Session is a server-side state management mechanism commonly used in Web development. It is used to store user session information on the server side to achieve cross-page and cross-request data sharing. The working principle of Session involves the following main steps:
-
Client request: When a user accesses a website through a browser, the browser sends an HTTP request to the server.
-
Server creates Session: After the server receives the request, if the request does not carry a valid Session identifier (such as Session ID), the server will create a new Session for the user. The Session ID is usually a unique identifier that can be passed between the client and server via a cookie, or via URL parameters (not recommended).
-
Session data storage: The server will store the user's session information in server memory or persistent storage (such as a database). Session data is usually in the form of key-value pairs and is used to store the user's status, login information, shopping cart contents, etc.
-
Session ID sent to the client: The server will send the Session ID to the client in the HTTP response through Cookie or URL parameters. The client browser will save this Session ID.
-
Client request carries Session ID: In subsequent requests, the client will carry the previously obtained Session ID in the HTTP request.
-
The server retrieves Session data: When the server receives the client's request, it will retrieve the corresponding Session data based on the Session ID in the request.
-
Session data usage: The server can determine the user's login status based on the Session data, obtain previously stored user information, etc., and then process the request based on business logic.
-
Session timeout: Normally, Session has a timeout period, that is, when a user does not initiate a new request within a period of time, the server will automatically delete the user's Session data to release server resources.

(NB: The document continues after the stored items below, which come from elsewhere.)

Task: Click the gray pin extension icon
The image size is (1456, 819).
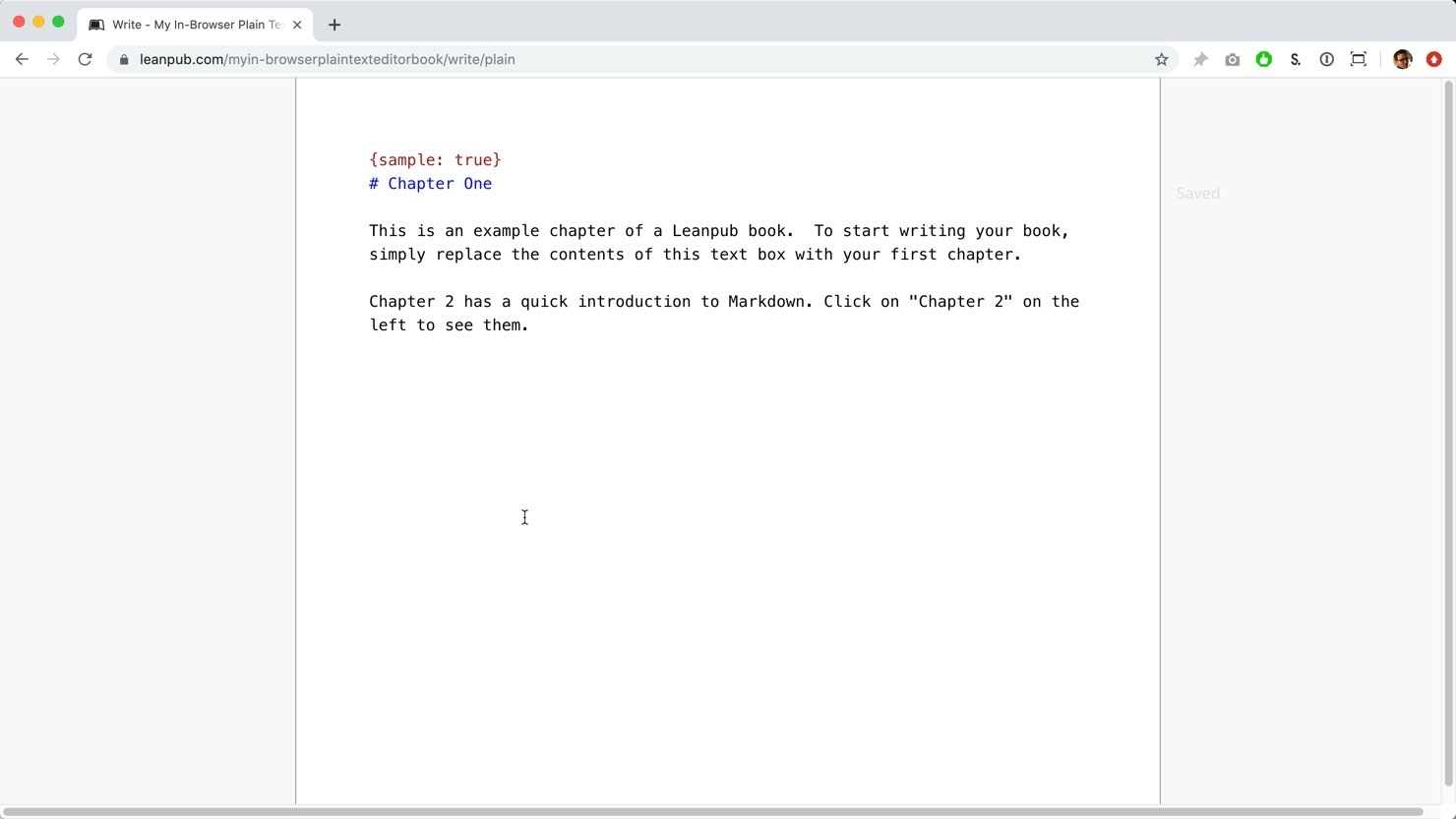Action: [1200, 60]
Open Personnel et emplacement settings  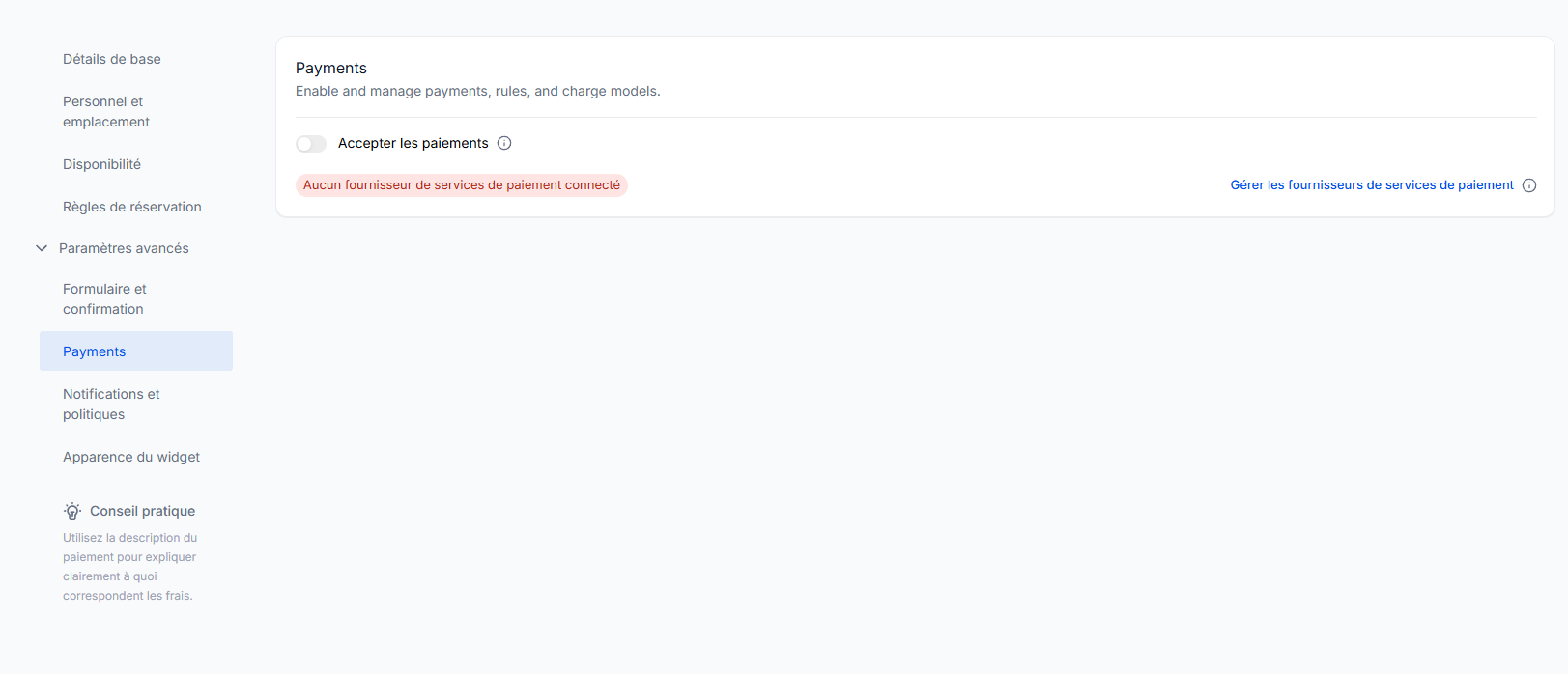tap(106, 112)
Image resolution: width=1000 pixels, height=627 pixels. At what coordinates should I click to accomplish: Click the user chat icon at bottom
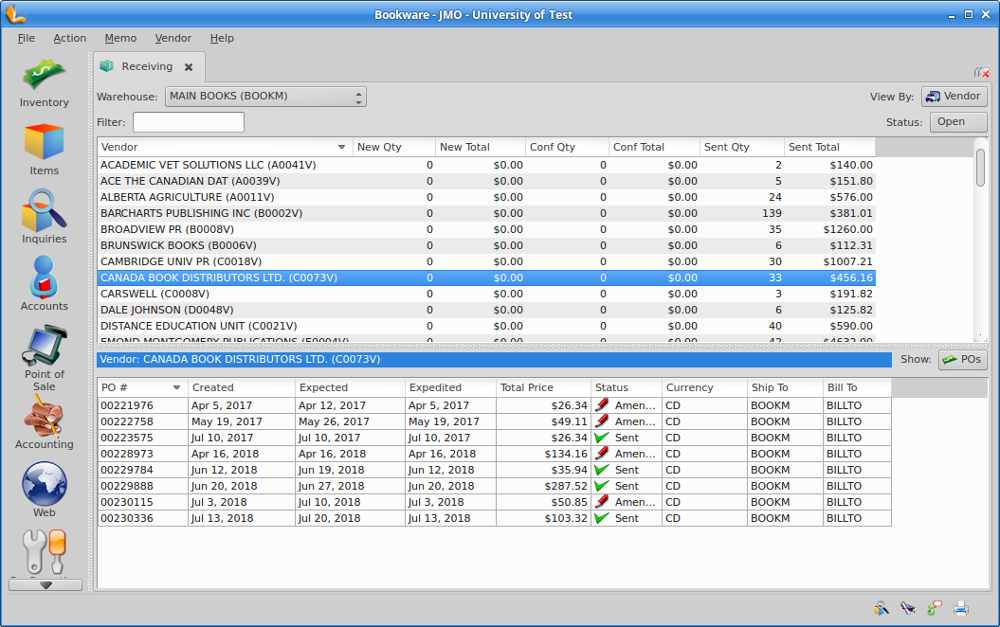coord(934,607)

It should be noted that the use of Session requires reasonable consideration, especially in a distributed environment, and the sharing and synchronization issues of Session need to be specially dealt with. For large-scale applications, you can consider using a distributed cache or database to store Session data to achieve high availability and scalability.
Java example of session judgment login
-
User login: After the user successfully logs in, the user's login information is stored in the Session.
-
User logout: Clear the login information in the Session when the user logs out or logs out.
-
Pages or operations that require login permissions: On pages or operations that require login permissions, check whether login information exists in the Session. If it exists, it means that the user has logged in and can continue to access; if it does not exist, it will jump to the login page or perform other processing.
The following is a simple Java example that demonstrates how to use Session to determine whether the user is logged in:
import javax.servlet.ServletException;
import javax.servlet.http.HttpServlet;
import javax.servlet.http.HttpServletRequest;
import javax.servlet.http.HttpServletResponse;
import javax.servlet.http.HttpSession;
import java.io.IOException;
public class LoginServlet extends HttpServlet {
@Override
protected void doPost(HttpServletRequest request, HttpServletResponse response) throws ServletException, IOException {
String username = request.getParameter("username");
String password = request.getParameter("password");
// 假设这里有一个验证登录的逻辑,验证成功则创建 Session
if (isValidUser(username, password)) {
HttpSession session = request.getSession(true); // 创建或获取 Session
session.setAttribute("username", username); // 将用户名存储到 Session
response.sendRedirect("welcome.jsp"); // 登录成功后重定向到欢迎页面
} else {
response.sendRedirect("login.jsp?error=1"); // 登录失败返回登录页面并带上错误信息
}
}
// 假设这里有一个验证登录的方法
private boolean isValidUser(String username, String password) {
// 实际验证逻辑在此处实现
return true;
}
}
Welcome page (welcome.jsp)
<%@ page language="java" contentType="text/html; charset=UTF-8" pageEncoding="UTF-8" %>
<%@ taglib prefix="c" uri="http://java.sun.com/jsp/jstl/core" %>
<!DOCTYPE html>
<html>
<head>
<title>Welcome Page</title>
</head>
<body>
<c:if test="${empty sessionScope.username}">
<h1>Please login to access this page!</h1>
<a href="login.jsp">Login</a>
</c:if>
<c:if test="${not empty sessionScope.username}">
<h1>Welcome, ${
sessionScope.username}!</h1>
<a href="logout">Logout</a>
</c:if>
</body>
</html>
In this example, LoginServlet is used to verify user login and create Session. The welcome.jsp page checks whether the login information exists in the Session through the JSTL tag library to determine whether the user is logged in. If the user is not logged in, the login link is displayed; if the user is logged in, the welcome message and logout link are displayed.
When a user accesses a page that requires login permission, the Servlet or Controller layer code can also determine whether the user is logged in based on the Session, thereby deciding whether to continue executing the business logic.